Introduction: The dumbbell squat is a classic lower-body dumbbell exercise that helps to develop the swimmer’s quads, hamstrings and glutes.

How to perform this exercise: The swimmer should start this exercise standing with their feet shoulder-width apart.

  • They should hold a raised dumbbell in each hand by bending their arms at an approximate 90 degrees angle.
  • The swimmer should ensure that they keep their toes pointing forward during this exercise to help reduce the pressure on their knees.
  • They should also ensure that they keep a straight back and engage their core throughout this exercise.
  • The swimmer should then bend slowly at the knees until they have both reached an approximate 90 degrees angle.
  • They should return to the starting position in a slow and controlled manner.
  • In the beginning, the swimmer should repeat this exercise 10 times.

Dumbbell lunge

Introduction: Dumbbell lunges are a great exercise for developing the swimmer’s quads, hamstrings and glutes, as well as their calves and abs

How to perform this exercise: The swimmer should start this exercise standing with their feet shoulder-width apart.

  • They should hold a dumbbell in each hand by their sides.
  • The swimmer should then take a large lunge (step) forward and bend slowly at the knees until their training knee touches the floor lightly.
  • As they take their lunge, they should raise the dumbbells by bending their arms at an approximate 90 degrees angle.
  • They should return to the starting position in a slow and controlled manner.
  • They should repeat this exercise by lunging with their other leg.
  • In the beginning, the swimmer should repeat this exercise 10 times (5 times each leg).

Safety and medical advice

Many coaches recommend that swimmers should not start free weight training (dumbbells and barbells) until they have reached puberty at around 13 to 14 years of age.

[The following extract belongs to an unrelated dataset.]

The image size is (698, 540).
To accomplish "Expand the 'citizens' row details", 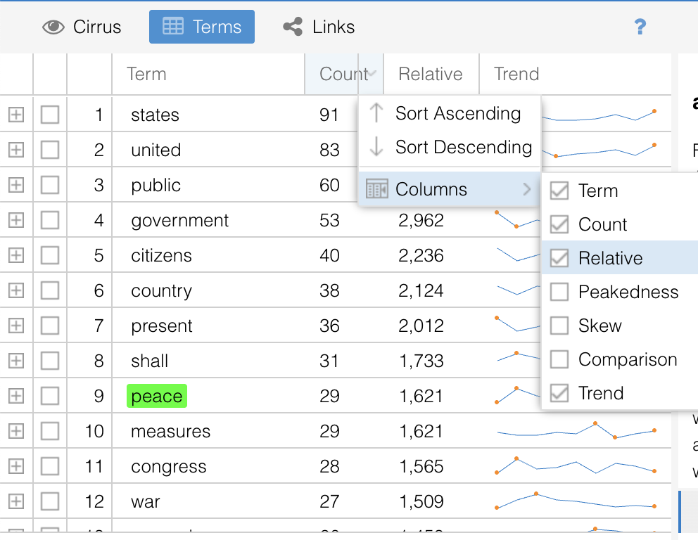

  • Swimmers from ages of 9 to 12 should perform strength training using resistance bands and bodyweight exercises.
  • Swimmers from ages of 15 to16 may start to perform sets of exercises with greater resistance such as bench presses and squats with heavier weights.

Before undertaking any form of exercise, we advise that swimmers consult with their healthcare professional if they are concerned about an existing or potential medical condition.

When performing any form of exercise, swimmers and coaches should ensure that:

  • They have enough room to safely perform each exercise.
  • That all the equipment is fit for purpose and safe to use.
  • That they have warmed-up properly beforehand.

Related article on swimming dryland training

We have produced a related article on swimming dryland training. Which you can view by clicking this link: swimming dryland training

Related article on swimming strength training

We have produced a related article on swimming strength training. Which you can view by clicking this link: swimming strength training

Related article on bodyweight training for swimmers

We have produced a related article on bodyweight training for swimmers. Which you can view by clicking this link: bodyweight training for swimmers

Takeaways

In this article, we will provide advice, exercises, hacks and tips on dumbbell exercises for swimmers, as a part of their dryland training programme, either at home or in the gym.

The benefits of training with a dumbbell

  • Dumbbells are a popular, versatile and effective free weights option for strength training
  • They can be used during a variety of upper and lower body and core exercises.
  • Dumbbells can be used for developing all the major muscle groups of the body.